You might want to read this article.
Determining the Rotation Curve of the Milky Way Galaxy
The rotation curve of a system is a plot of the orbital speed versus the distance from the center of the system. For different objects, or systems of objects, different rotation curves result. For example, the rotation curve of a disk is a line with a positive slope, because as you move outward on the disk, the angular velocity remains constant. A planetary system has a different kind of rotation curve. The angular velocity is not constant in this case, and the velocity decreases as the inverse of the square root of distance. The third type of rotation curve, and the one exhibited by spiral galaxies, is a flat rotation curve.
A flat rotation curve implies that the mass increases as distance from the center increases. The rotation curve, when plotted, did not agree with previous estimates, which were made based on the luminous matter in the galaxy. It was therefore concluded that there is much more matter in the galaxy than is luminous.
Since the advent of radio astronomy, the 21-cm emission line of HI has been a vital part of the study of the kinematics of the Milky Way. It was predicted in the early 1940’s and was first observed in 1951. This line is produced by a “flip” in the spin of an electron. Most of the Galaxy is optically thin to the 21-cm line, making it an excellent resource for determining the rotation curve of the Galaxy.

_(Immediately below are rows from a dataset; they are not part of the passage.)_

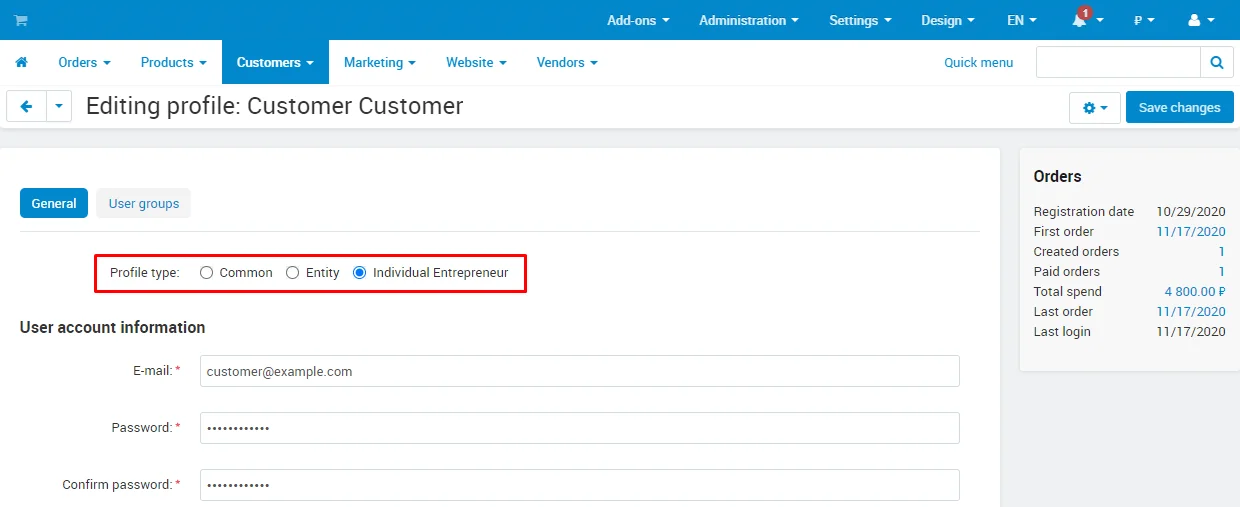Click the search magnifier icon
The image size is (1240, 507).
[1216, 62]
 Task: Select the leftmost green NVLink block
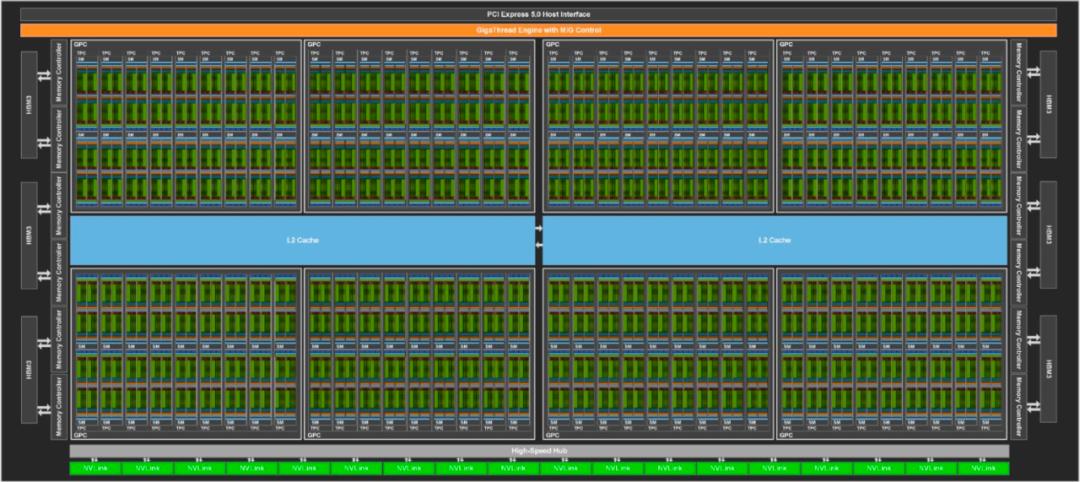[95, 468]
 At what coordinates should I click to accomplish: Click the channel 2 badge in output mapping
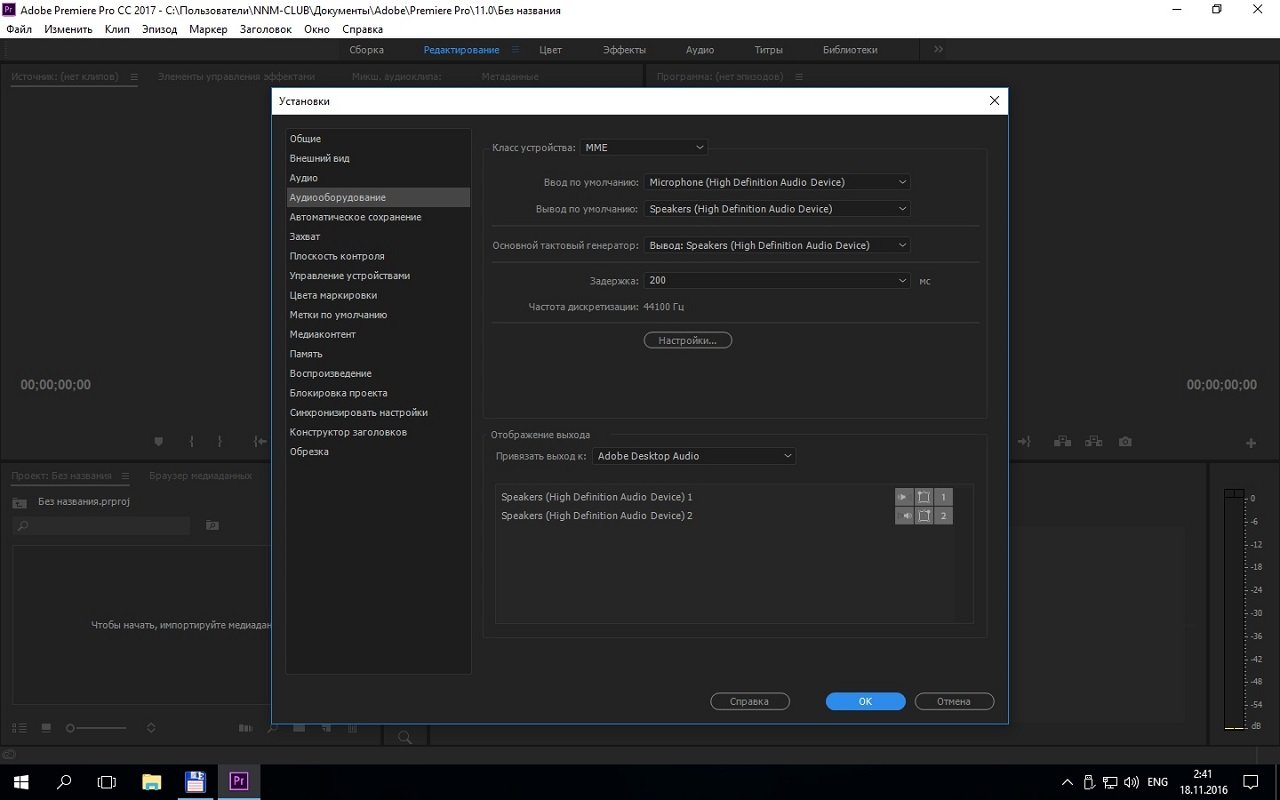click(x=943, y=516)
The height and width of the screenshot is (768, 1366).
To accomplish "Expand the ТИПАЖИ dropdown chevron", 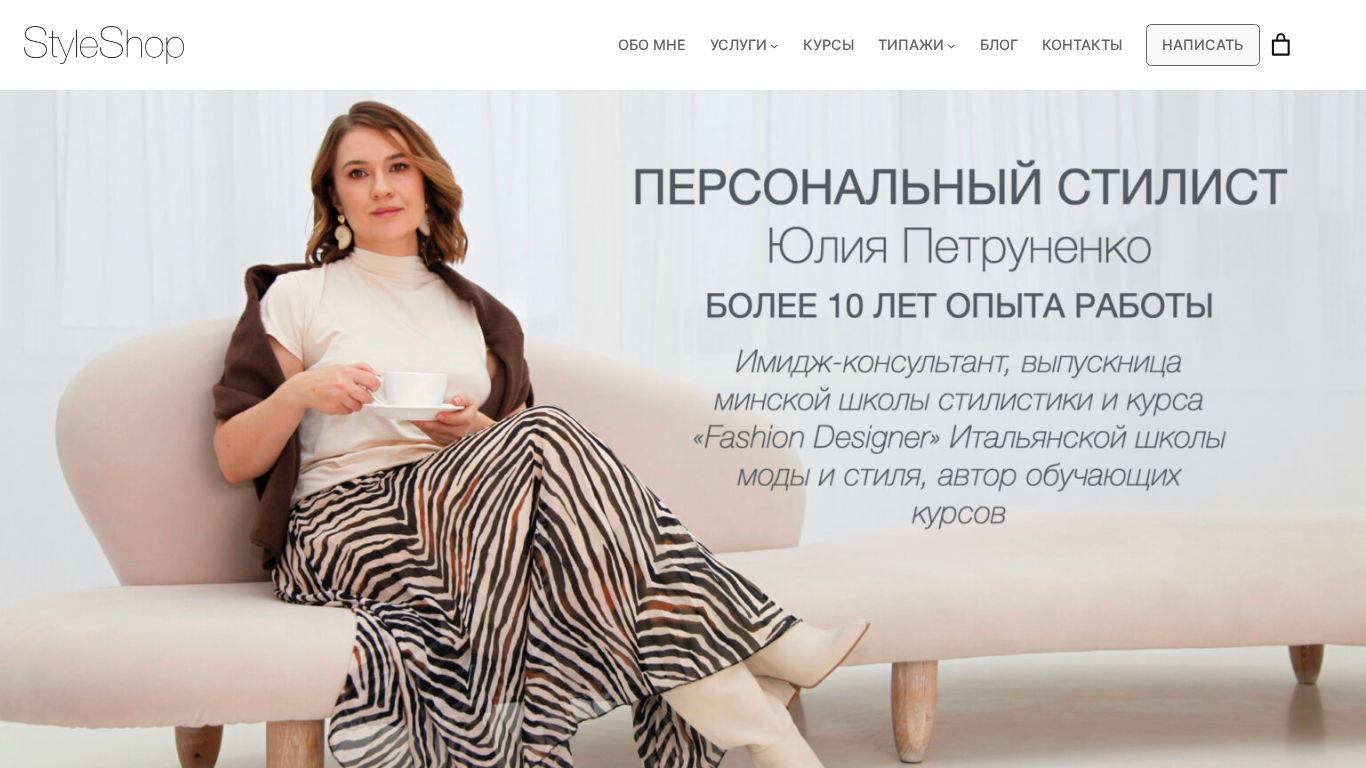I will pyautogui.click(x=951, y=46).
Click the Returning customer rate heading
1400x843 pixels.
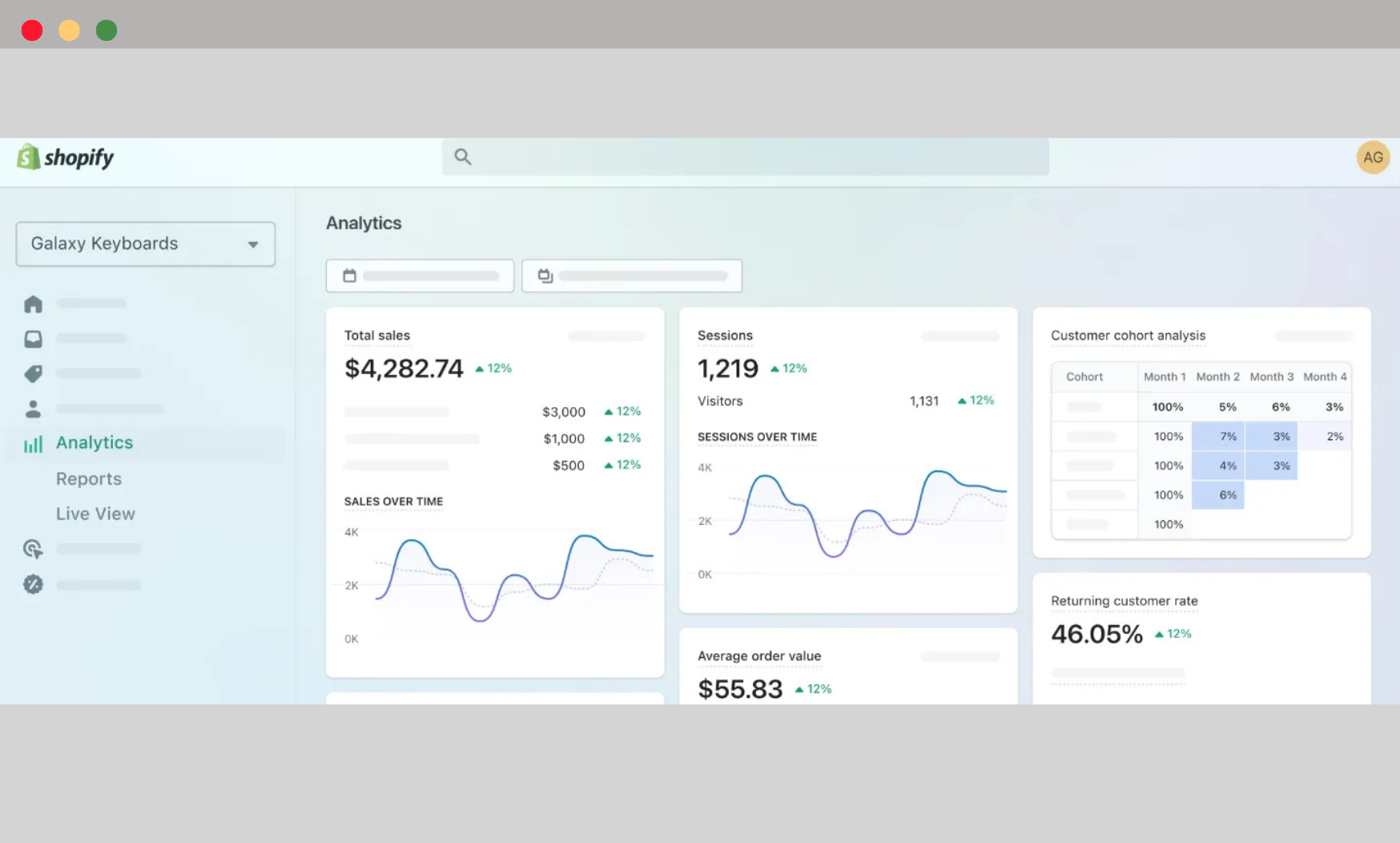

I wish they had described the physical implications of a "flat" rotation curve. Evidently I had quite the wrong picture of how galaxies rotate, one corresponding to the non-flat rotation curve of a disk.
I assume the positive slope of that line in that example comes from the increasing linear velocity--the angular being constant. If the line height at a given radius is linear velocity, that would mean that the outer parts of a galaxy (with its flat rotation curve) are indeed rotating much slower (angular velocity) than the inner parts after all, which doesn't sound like the problem befuddling astronomers at all.